━━ Texto citado

Entretanto, no final da década de 1980, o Banco Mundial defendia a
privatização da oferta de habitações já prontas, e logo tornou-se o megafone
institucional mais poderoso dos programas [que advogam] soluções
microempresariais para a pobreza urbana (2006, pp. 79-80).
A mudança no modo de tratar da questão urbana está atrelada ao conjunto da
“virada cultural” da filosofia e teoria social das últimas décadas: os projetos de reforma
urbana, remoção, reordenamento viário e territorial, sejam eles de inspiração socialistas
ou fascistas ou aqueles realizados em Estados democráticos, são todos tratados como
“autoritários”, como soluções traumáticas para a questão urbana e, por isso, descartados.
No seu lugar entra o discurso sobre a revalorização da cultura popular, do espaço
comunitário, o fortalecimento dos laços sociais desenvolvidos em meio à pobreza, as
“soluções criativas” e até estéticas dos favelados frente às adversidades sociais e
econômicas. Isto é, o elogio “da práxis dos pobres tornou-se uma cortina de fumaça para
revogar compromissos estatais históricos de reduzir a pobreza e o déficit habitacional”
(Davis, 2006, p. 81). O Estado deixa de ser o principal agente responsabilizado pela
solução dos problemas sociais e passa a ser mero co-participante, entre outros, na
capacitação do indivíduo para resolver seus próprios problemas. O resultado disso é que
as formas privadas de resolução do problema da habitação tornam-se o centro das
políticas públicas, que se limitam a outorgar a terceiros a gestão urbana, como o
financiamento privado das habitações, a concessão de obras para empreiteiras, o
fomento à ação das ONGs, enfim, todas as medidas de terceirização e privatização do
enfrentamento do problema habitacional entram na ordem do dia.

━━━━
━━ Dados fornecidos

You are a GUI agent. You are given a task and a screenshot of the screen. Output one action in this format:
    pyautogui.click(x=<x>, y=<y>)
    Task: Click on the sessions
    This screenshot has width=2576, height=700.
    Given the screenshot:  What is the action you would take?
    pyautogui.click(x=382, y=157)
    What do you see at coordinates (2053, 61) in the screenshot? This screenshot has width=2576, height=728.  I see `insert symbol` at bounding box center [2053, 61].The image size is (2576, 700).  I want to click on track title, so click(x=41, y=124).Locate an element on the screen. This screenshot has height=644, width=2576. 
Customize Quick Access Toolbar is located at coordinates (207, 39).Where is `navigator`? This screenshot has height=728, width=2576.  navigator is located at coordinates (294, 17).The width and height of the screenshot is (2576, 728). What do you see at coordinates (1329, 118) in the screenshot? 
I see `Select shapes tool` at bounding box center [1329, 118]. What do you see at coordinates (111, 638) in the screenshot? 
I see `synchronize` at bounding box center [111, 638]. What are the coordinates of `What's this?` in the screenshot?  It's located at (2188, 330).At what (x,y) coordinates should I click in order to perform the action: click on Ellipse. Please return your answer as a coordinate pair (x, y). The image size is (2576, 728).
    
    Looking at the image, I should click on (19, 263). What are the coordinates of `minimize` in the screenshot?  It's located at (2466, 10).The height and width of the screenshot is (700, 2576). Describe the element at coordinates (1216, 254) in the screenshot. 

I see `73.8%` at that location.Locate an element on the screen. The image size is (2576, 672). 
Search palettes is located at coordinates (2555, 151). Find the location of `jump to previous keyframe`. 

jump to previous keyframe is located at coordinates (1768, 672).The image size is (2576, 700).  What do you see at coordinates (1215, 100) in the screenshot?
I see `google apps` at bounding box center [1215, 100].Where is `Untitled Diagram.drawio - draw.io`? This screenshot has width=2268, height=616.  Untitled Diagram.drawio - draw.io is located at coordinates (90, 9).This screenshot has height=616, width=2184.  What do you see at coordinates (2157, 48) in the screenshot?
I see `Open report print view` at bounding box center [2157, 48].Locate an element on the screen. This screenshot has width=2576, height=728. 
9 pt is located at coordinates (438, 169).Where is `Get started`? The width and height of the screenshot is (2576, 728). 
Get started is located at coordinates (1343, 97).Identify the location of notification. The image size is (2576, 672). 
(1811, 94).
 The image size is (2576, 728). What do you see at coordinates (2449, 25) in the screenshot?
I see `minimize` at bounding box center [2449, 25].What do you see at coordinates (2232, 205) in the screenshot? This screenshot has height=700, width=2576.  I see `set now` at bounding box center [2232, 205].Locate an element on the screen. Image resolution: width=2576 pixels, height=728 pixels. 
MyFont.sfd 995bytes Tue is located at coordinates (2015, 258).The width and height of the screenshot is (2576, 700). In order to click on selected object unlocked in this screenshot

━━━━

* _Tarefas e exercícios_:
(1) Duplique a parte do texto sobre política habitacional que começa nas palavras que contêm "(Davis, 2006, p." e termina depois de "ordem do dia.".
(2) Responda com base no texto sobre política habitacional:
(a) No final da década de 1980, o que o Banco Mundial defendia?
(b) A qual autor, ano e página é atribuída a afirmação sobre a "cortina de fumaça"?
(c) Que papel o Estado passa a ter, segundo o texto?
(3) Por favor, escreva a continuação do texto sobre política habitacional a partir da última frase apresentada.

* _Respostas por tarefa_:
(1)
(Davis, 2006, p. 81). O Estado deixa de ser o principal agente responsabilizado pela
solução dos problemas sociais e passa a ser mero co-participante, entre outros, na
capacitação do indivíduo para resolver seus próprios problemas. O resultado disso é que
as formas privadas de resolução do problema da habitação tornam-se o centro das
políticas públicas, que se limitam a outorgar a terceiros a gestão urbana, como o
financiamento privado das habitações, a concessão de obras para empreiteiras, o
fomento à ação das ONGs, enfim, todas as medidas de terceirização e privatização do
enfrentamento do problema habitacional entram na ordem do dia.

(2)
(a) A privatização da oferta de habitações já prontas.
(b) Davis, 2006, p. 81.
(c) O de mero co-participante, entre outros, na capacitação do indivíduo para resolver seus próprios problemas.

(3)
O giro no “problema favela” no Rio de Janeiro
No Brasil a mudança na forma de enfrentar a questão urbana, principalmente o
déficit habitacional e o “problema favela” é muito visível, sendo o Rio de Janeiro seu
exemplo privilegiado, pois aqui a crise do Estado e as políticas econômicas neoliberais
transformaram a favela em parte da solução para o problema habitacional, anulando a
imagem cultivada durante décadas de um problema a ser resolvido. Programas em
diversas esferas do Estado (municipal, estadual e federal) colocam a favela no centro de
propostas de assentamento urbano dos grupos sociais mais pobres. Mas algumas
peculiaridades da formação social brasileira, em que historicamente a impessoalidade
das relações de mercado interage com capricho individualizado das relações patriarcais,
complexificam esse capítulo brasileiro da questão urbana.
É verdade que o “problema favela” nunca foi um problema absoluto no caso
brasileiro, isto é, a sua repressão e desmonte dependiam da área em que se localizava.
Com exceção de determinadas áreas nobres e economicamente importantes da cidade do
Rio de Janeiro, a favela não chega a ser um problema de administração urbana ou um
problema social, pois, longe da vista, são toleradas e até celebradas de maneira
culturalista por parte da intelectualidade. Por isso é significativo que 70 % de todos os
domicílios removidos das favelas estavam em bairros da Zona Sul ou Tijuca e Méier. Se
afastadas dos terrenos mais valorizados da cidade ou, pelo menos, localizadas de forma
a não saltar à vista, as favelas não são apenas toleradas como até são necessárias.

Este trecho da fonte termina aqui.